## Exercise brief
Although the entries contain pictures, the copy should hold only their exact text.
* * * * *
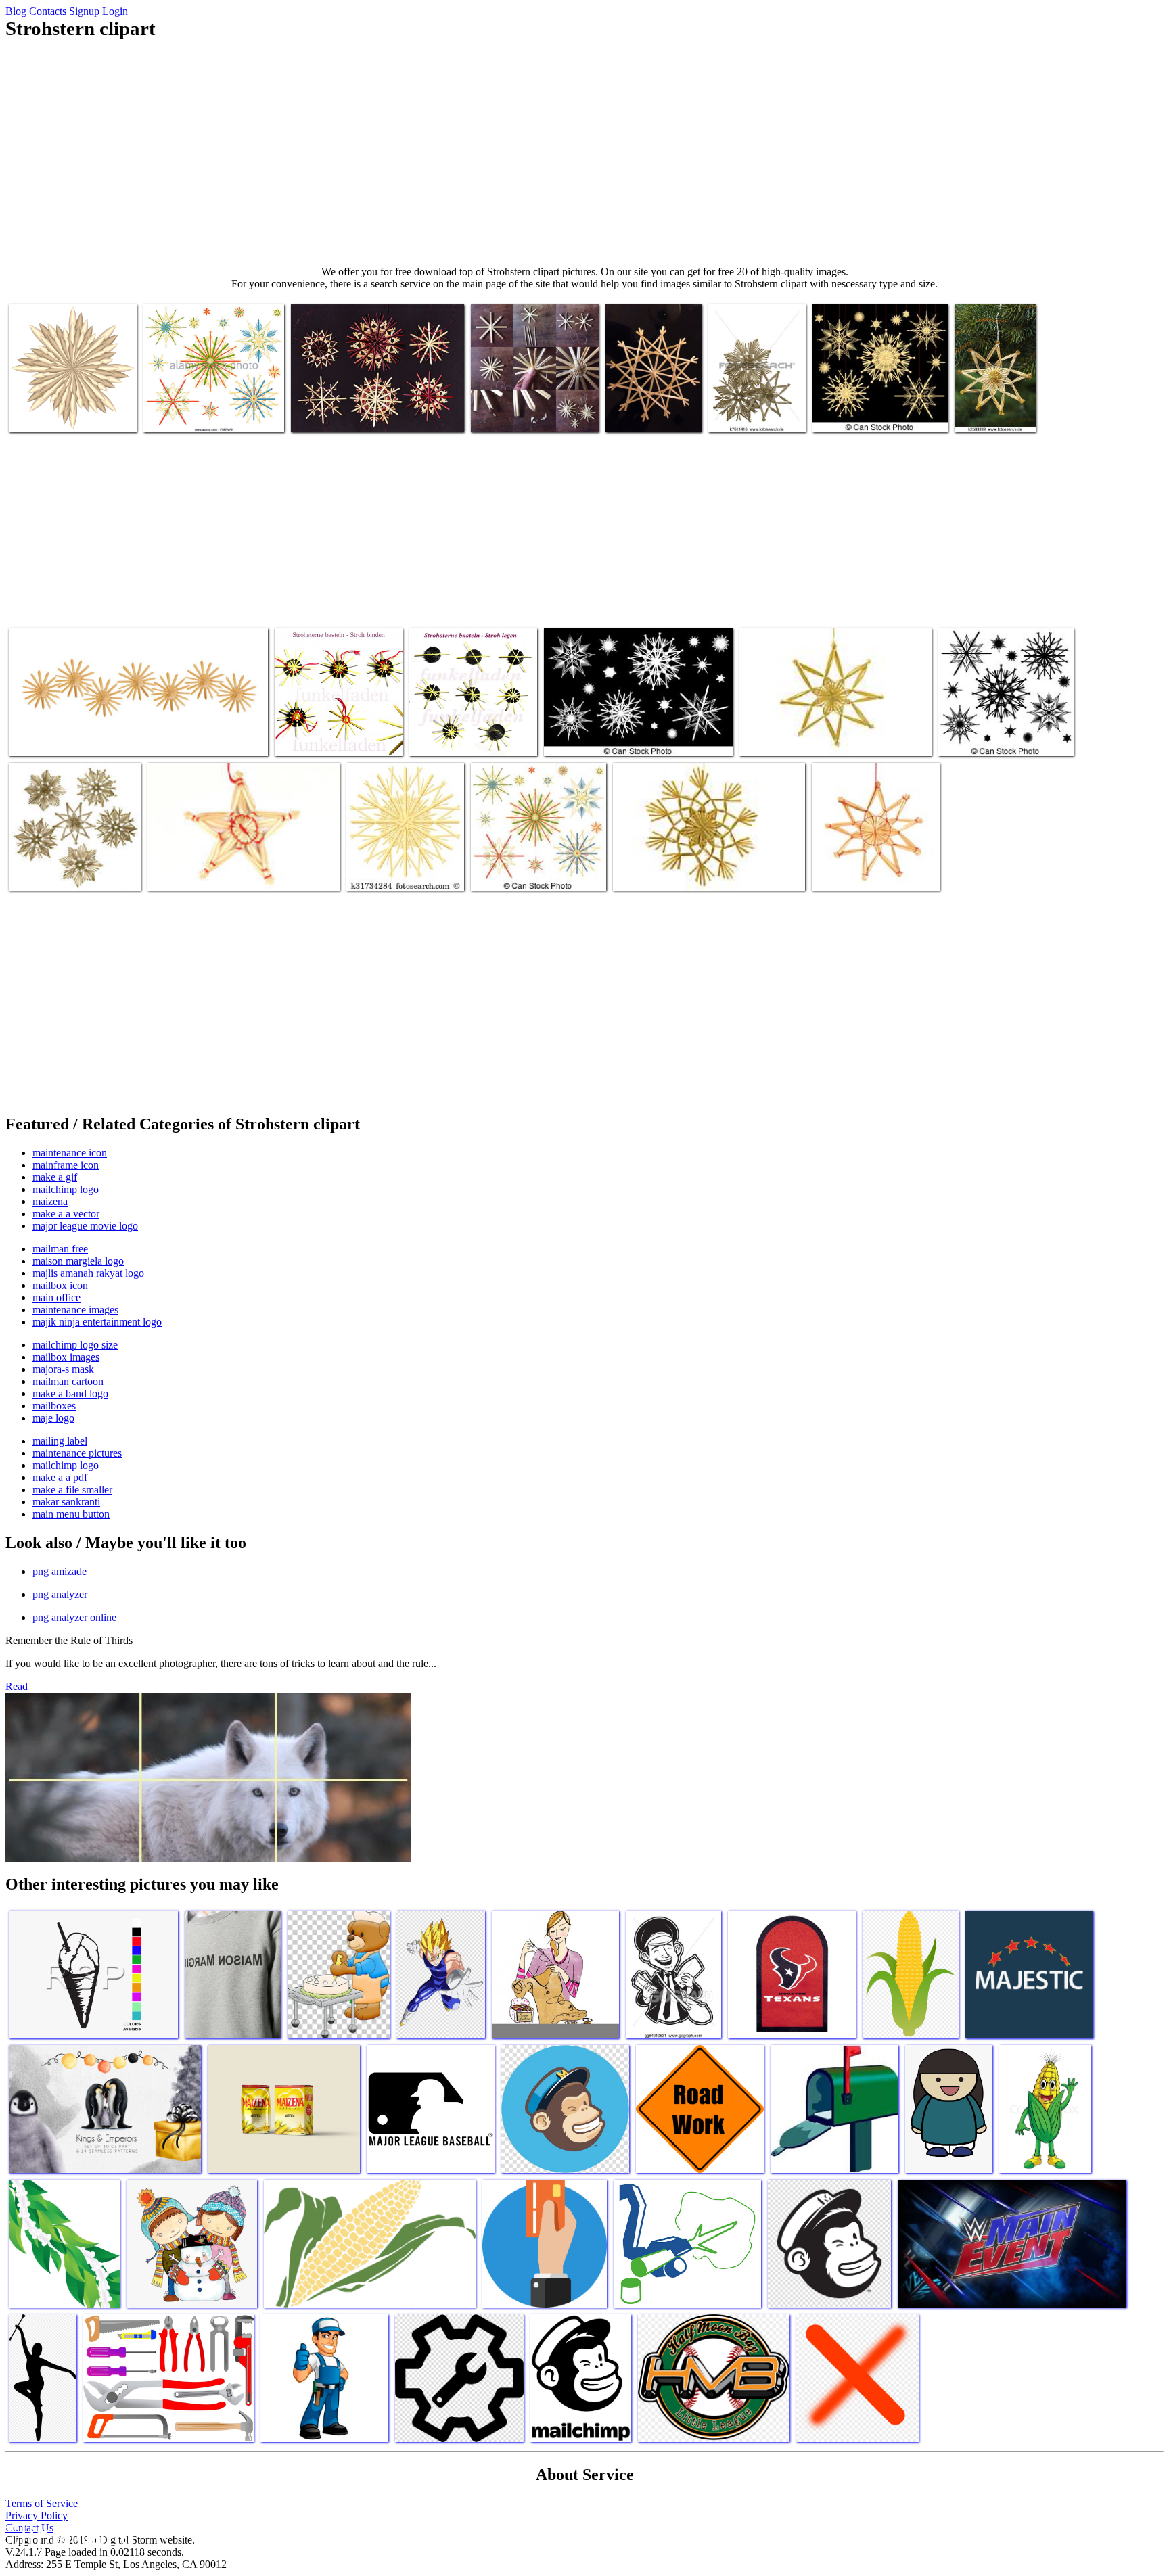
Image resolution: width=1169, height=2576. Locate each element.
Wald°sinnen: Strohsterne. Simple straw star (524, 408)
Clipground (67, 2535)
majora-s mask (63, 1369)
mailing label (59, 1441)
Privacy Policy (36, 2515)
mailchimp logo (65, 1189)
* * * * *
## Solution for this exercise
Image resolution: width=1169, height=2576. Locate each element.
Wald°sinnen: Strohsterne. Simple straw star (524, 408)
Clipground (67, 2535)
majora-s mask (63, 1369)
mailing label (59, 1441)
Privacy Policy (36, 2515)
mailchimp logo (65, 1189)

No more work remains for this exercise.